Und es hat platsch gemacht
Natürlich braucht Jacob, kongruent zum Spielfortschritt, immer bessere Ausrüstung. Der Elektro-Stab leistet
zwar weiterhin gute Dienste und ist in fast jeder Auseinandersetzung das Zünglein an der Waage, dennoch muss für die größeren Kaliber ein größeres Kaliber her. An in der Umgebung spärlich verteilten 3D-Druckern kann sich der mutige Ex-Frachtpilot mit gefundenen Blaupausen neue Ausrüstung erstellen oder das bereits vorhandene Arsenal stufenweise aufrüsten. Neben dem Einsatz von Pistolen, Shotguns und Assault-Rifles trägt vor allem der nützliche GRP-Handschuh dazu bei, dass viele Mutanten-Angriffe schon im Keim erstickt werden können. Denn bis dessen aufladbare Batterie zur Neige geht, kann Jacob den Gegner an sich heranziehen, ihn dabei kurz in einem Stasis-Feld halten, nur um ihn dann mit voller Wucht in einen anderen Unhold, in gierig surrende Fleischwölfe, ratternde Rotoren oder gegen Stachel-Wände zu schleudern. Zu freigiebig sollte man mit diesen mächtigen Manövern allerdings nicht sein, wenn der Akku den Geist aufgibt und das eben noch paralysierte Monster direkt vor einem steht, wird’s mal wieder ungemütlich.
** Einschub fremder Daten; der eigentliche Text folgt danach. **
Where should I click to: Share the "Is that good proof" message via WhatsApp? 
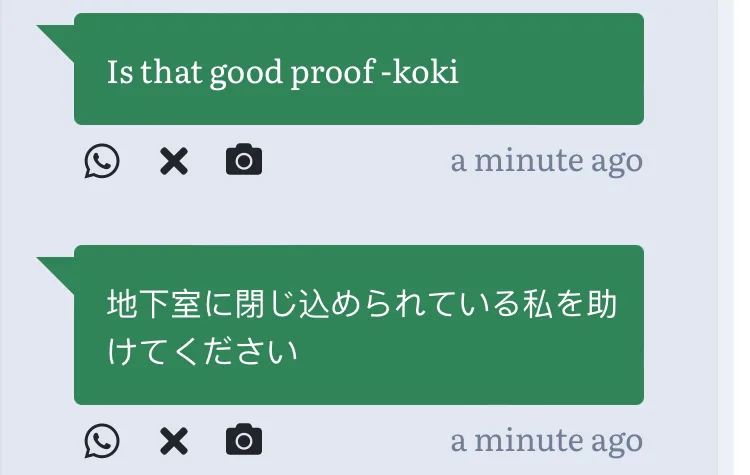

Zudem geben nur Gegner, die im fairen Kampf zu Brei verarbeitet wurden, die Möglichkeit, zusätzlichen Nutzen aus ihrem Ableben zu ziehen. Dann kann Jacob mit einem allseits beliebten (und bestens bekannten) Stampf-Manöver dafür sorgen, dass Heilung, Munition oder im besten Fall Callisto Credits aus den unansehnlichen Überbleibseln ploppen und sinnvoll eingesetzt werden können. In wenigen Situationen sind auch Stealth-Kills möglich, wer hier geduldig auf seine Chance wartet, spart gleichzeitig Nerven und Munition. Letztere ist schon auf dem mittleren Schwierigkeitsgrad spärlich gesät und sollte mit Bedacht eingesetzt werden. Am besten man wartet auf eine günstige Gelegenheit: Diese bietet sich zum Beispiel, wenn ein Gegner eine Schlagserie einstecken muss. Für den Bruchteil einer Sekunde wird dann ein Fadenkreuz eingeblendet – hier reicht meist ein gezielter Treffer, um schnell für Ruhe zu sorgen. Zwar wird der Einsatz der Schusswaffen im späteren Verlauf wichtiger, im Kern ist The Callisto Protocol aber kein reiner Shooter, da der Nahkampf meist eine gewichtige Rolle einnimmt.